Entrées de texte et de localisation
§
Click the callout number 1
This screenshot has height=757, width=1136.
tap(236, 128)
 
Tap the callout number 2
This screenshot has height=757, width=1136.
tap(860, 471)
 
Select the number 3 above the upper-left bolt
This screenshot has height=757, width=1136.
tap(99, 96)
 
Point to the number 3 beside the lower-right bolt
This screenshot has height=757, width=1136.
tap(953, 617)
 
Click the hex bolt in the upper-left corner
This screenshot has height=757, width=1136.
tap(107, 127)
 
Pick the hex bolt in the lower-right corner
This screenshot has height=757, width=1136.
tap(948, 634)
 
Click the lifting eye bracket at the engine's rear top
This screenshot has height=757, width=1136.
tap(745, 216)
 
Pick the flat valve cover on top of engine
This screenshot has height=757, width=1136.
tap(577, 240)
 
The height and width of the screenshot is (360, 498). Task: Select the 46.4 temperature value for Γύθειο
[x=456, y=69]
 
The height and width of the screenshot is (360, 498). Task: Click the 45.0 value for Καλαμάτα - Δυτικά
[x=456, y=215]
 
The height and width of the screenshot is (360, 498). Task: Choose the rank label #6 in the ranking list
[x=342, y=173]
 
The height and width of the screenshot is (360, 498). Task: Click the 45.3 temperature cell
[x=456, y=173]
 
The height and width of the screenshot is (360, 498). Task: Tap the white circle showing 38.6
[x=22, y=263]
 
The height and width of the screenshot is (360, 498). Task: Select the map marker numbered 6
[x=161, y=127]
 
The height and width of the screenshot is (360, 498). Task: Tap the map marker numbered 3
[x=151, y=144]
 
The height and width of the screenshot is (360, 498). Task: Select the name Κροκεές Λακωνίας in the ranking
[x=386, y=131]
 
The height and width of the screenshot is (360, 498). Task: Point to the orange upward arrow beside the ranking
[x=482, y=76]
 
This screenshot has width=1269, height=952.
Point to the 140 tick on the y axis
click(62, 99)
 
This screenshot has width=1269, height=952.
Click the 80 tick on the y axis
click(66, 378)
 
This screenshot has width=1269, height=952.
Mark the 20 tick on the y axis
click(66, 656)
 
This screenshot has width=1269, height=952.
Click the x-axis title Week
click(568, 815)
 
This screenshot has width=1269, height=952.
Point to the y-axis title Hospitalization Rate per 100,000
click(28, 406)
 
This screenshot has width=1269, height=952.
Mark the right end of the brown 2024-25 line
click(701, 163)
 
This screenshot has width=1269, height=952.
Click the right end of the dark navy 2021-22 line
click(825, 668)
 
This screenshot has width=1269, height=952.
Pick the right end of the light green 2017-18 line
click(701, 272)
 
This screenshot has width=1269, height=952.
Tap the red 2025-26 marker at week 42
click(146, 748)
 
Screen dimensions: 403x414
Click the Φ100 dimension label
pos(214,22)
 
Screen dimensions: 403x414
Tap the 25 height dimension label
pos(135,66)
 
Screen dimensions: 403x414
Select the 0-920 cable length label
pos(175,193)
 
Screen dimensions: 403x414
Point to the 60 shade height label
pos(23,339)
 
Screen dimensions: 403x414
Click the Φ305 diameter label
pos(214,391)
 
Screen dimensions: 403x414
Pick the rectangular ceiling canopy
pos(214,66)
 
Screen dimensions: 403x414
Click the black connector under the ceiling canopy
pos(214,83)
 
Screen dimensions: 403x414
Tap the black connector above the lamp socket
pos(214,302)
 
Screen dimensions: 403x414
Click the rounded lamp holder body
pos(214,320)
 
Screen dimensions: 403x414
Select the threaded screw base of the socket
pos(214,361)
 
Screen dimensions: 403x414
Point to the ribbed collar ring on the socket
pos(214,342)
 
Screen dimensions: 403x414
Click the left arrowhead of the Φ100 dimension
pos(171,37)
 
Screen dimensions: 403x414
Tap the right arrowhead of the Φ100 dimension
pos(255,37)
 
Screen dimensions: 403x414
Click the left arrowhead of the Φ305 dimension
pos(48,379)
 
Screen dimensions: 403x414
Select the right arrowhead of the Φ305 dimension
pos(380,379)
§
Consigne:
Recopiez les entrées depuis le début jusqu'à la ligne qui contient « [x=456, y=69] » (incluse), consignes comprises. Mettez à l'échelle chaque coordonnée des réponses en la multipliant par 2,15 et en l'arrondissant à l'entier, les demis vers le haut.

Réponse:
Click the callout number 1
This screenshot has height=757, width=1136.
tap(507, 275)
 
Tap the callout number 2
This screenshot has height=757, width=1136.
tap(1849, 1013)
 
Select the number 3 above the upper-left bolt
This screenshot has height=757, width=1136.
tap(213, 206)
 
Point to the number 3 beside the lower-right bolt
This screenshot has height=757, width=1136.
tap(2049, 1327)
 
Click the hex bolt in the upper-left corner
This screenshot has height=757, width=1136.
tap(230, 273)
 
Pick the hex bolt in the lower-right corner
This screenshot has height=757, width=1136.
tap(2038, 1363)
 
Click the lifting eye bracket at the engine's rear top
This screenshot has height=757, width=1136.
tap(1602, 464)
 
Pick the flat valve cover on top of engine
This screenshot has height=757, width=1136.
tap(1241, 516)
 
The height and width of the screenshot is (360, 498). Task: Select the 46.4 temperature value for Γύθειο
[x=980, y=148]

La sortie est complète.